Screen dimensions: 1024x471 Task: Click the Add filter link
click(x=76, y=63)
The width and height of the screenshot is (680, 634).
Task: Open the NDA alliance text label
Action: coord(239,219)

- [WHAT THE TASK REQUIRES]:
An exact copy of all the records is the expected answer.

- [TASK RESULT]:
Screen dimensions: 1024x471 Task: Click the Add filter link
click(x=76, y=63)
The width and height of the screenshot is (680, 634).
Task: Open the NDA alliance text label
Action: coord(239,219)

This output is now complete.